Saturday, January 27, 2007

1-27-07

IMPORTANT---Posts should be read in order of date, ie, scroll down to the earlier ones first. I write this on my computer and then post them online when I can. Also, I'm a moron, so some of them are dated '06 and one of them is posted twice. Whatever.

1-27-06

I am currently in the internet cafĂ© near the Metro. It’s Saturday night and Kate and I met up here with our laptops to feel connected to the world again. It’s a nice feeling. You know what else was a nice feeling? Sleeping in this morning. I didn’t wake up until there was actually light coming through my curtains. Yeah, first time that’s happened. Marina also slept in. I had a nice hot shower and then an omelet. I wish I could start every day here like that.

Then I met up with the rest of the CIEE gang at Pushkinskaya Metro station and we boarded a train to Pavlovsk. Pavlovsk is the site of the palace of Paul I. The palace was a palace, nothing too exciting. Okay, that sounds stupid, but really. It’s just so ridiculous to walk into opulent room after opulent room in the house of a guy who was only tsar for three years. He was strangled to death in his other palace in St. Petersburg because of his unpopular policies. What could be so unpopular? Perhaps enforcing a citywide bedtime in St. Petersburg of 8 o’clock and expecting nobles to rise at 5am to work in the city. This came after the liberal late-night partying of his mother, Catherine the Great’s, era.

What’s really great about Pavlovsk is the grounds. It’s on a 400-hectare (Marina showed me a book about it after dinner tonight) parcel of land that’s largely birch and pine forest. This, combined with the fact that it snowed last night and today and the place was beautiful. I took a ridiculous amount of pictures, and I’ll see if I can figure out how to put some on here.

After that it was a long, cold train ride back.

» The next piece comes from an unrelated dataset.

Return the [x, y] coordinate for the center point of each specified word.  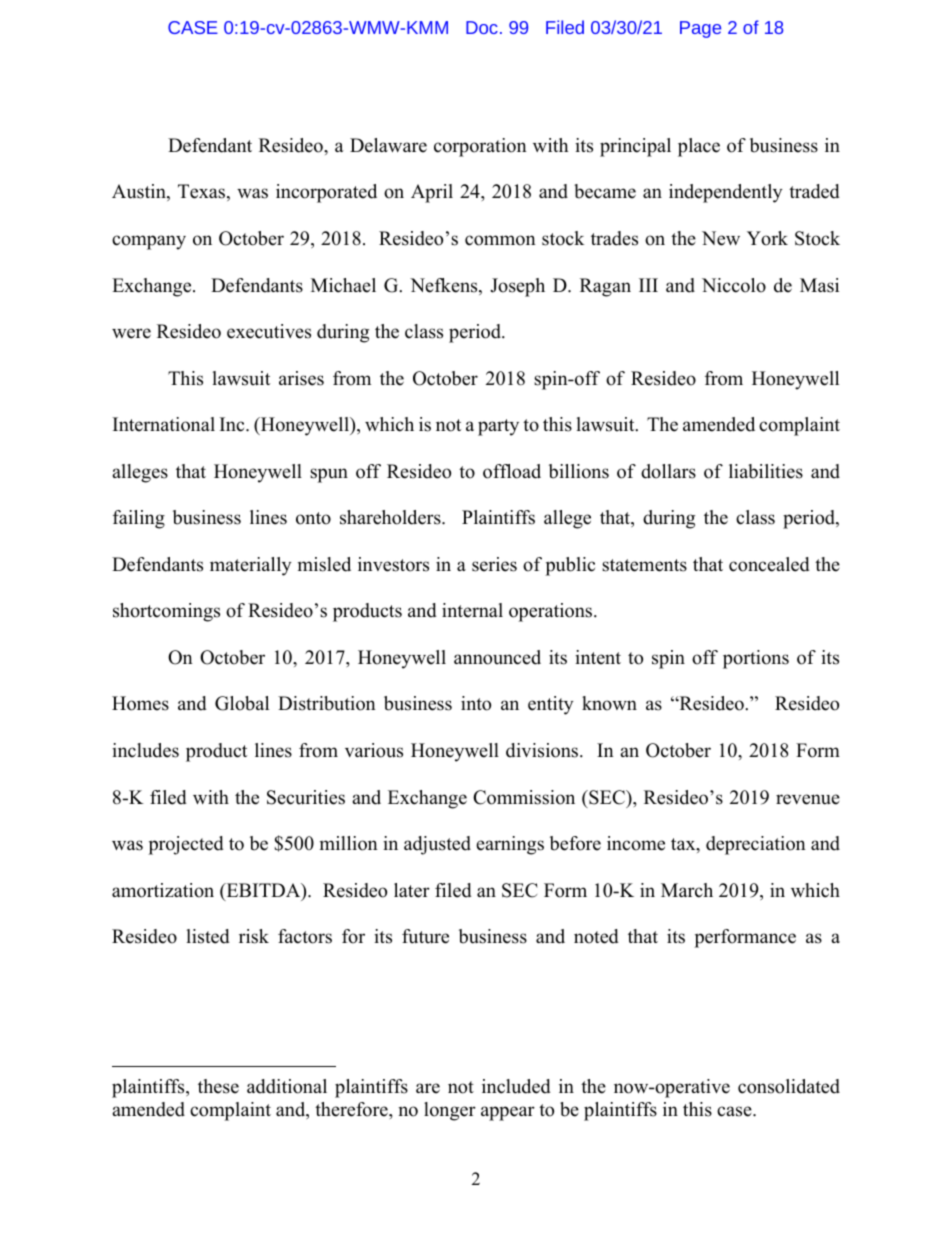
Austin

Dinner tonight indicated that Marina has, I believe, exhausted her culinary repertoire, as it was a repeat of my first night’s meal and my breakfast was a repeat of my first breakfast. That’s fine with me, everything was tasty. While I was eating dinner, I heard familiar music come from the TV. Marina must’ve seen me perk up, because she went and turned it up so we could both watch and listen from the kitchen. It was the Russian version of Who Wants to Be a Millionaire! I actually was able to get a question right that had the contestant and Marina stumped. The question asked what was Rambo’s first name. I was so confused just hearing the question because in Russian, the ‘a’ in Rambo receives the stress, so the ‘o’ automatically reverts to sounding like an ‘a’. This meant that they kept saying “Ramba” and I had no idea who Ramba was and no idea what his first name was. But then I realized they were also saying “Stallone” and made the connection. I watched the rest of it together with Marina and she translated for me the questions that I couldn’t understand.

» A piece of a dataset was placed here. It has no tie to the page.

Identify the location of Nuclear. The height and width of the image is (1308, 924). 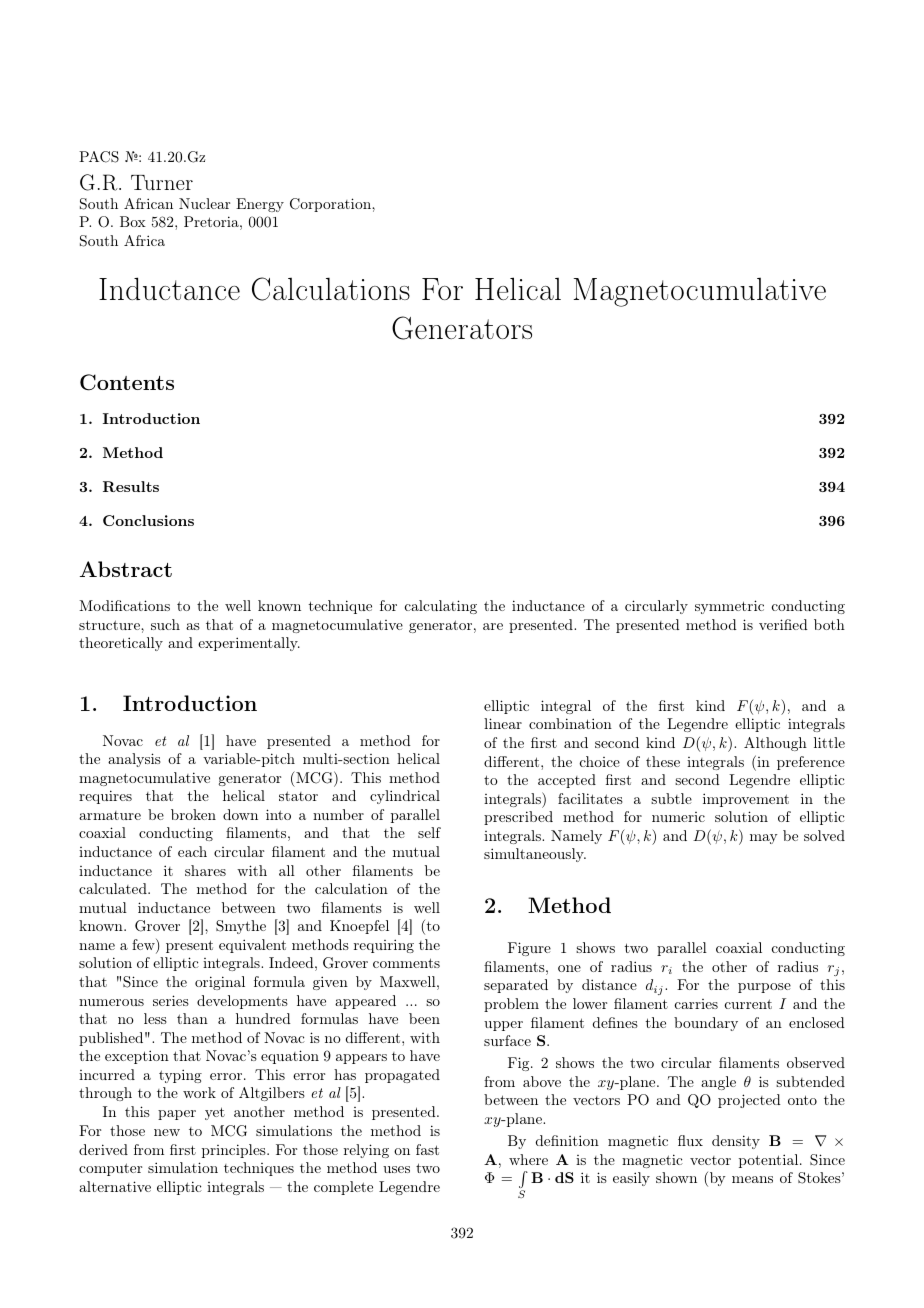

She then gave me the book on Pavlovsk and showed me her TV program guide that indicated there was an American movie on and asked me if I wanted to watch it. It’s always nice to hear a poorly dubbed movie, so I watched about an hour of “Ashanti” starring Michael Caine and Peter Ustinov. After that, I came here, and here I am.

Today marks the 63rd anniversary of the breaking of the blockade of Leningrad during WWII. There were parades, which I missed because I was in Pavlovsk. There are also terrifying commercials on with pictures of things like the Bronze Horseman statue boarded up and search lights going back and forth over a dark St. Petersburg. The only noise in the commercials is the sound of an air raid siren and then the words “We Remember” come up on the screen. Marina mentioned the anniversary as I was on my way out the door. I really want to ask her about it, if she was here for it, but that’s kind of an awkward question to ask. If I do, I’ll write about it, for sure.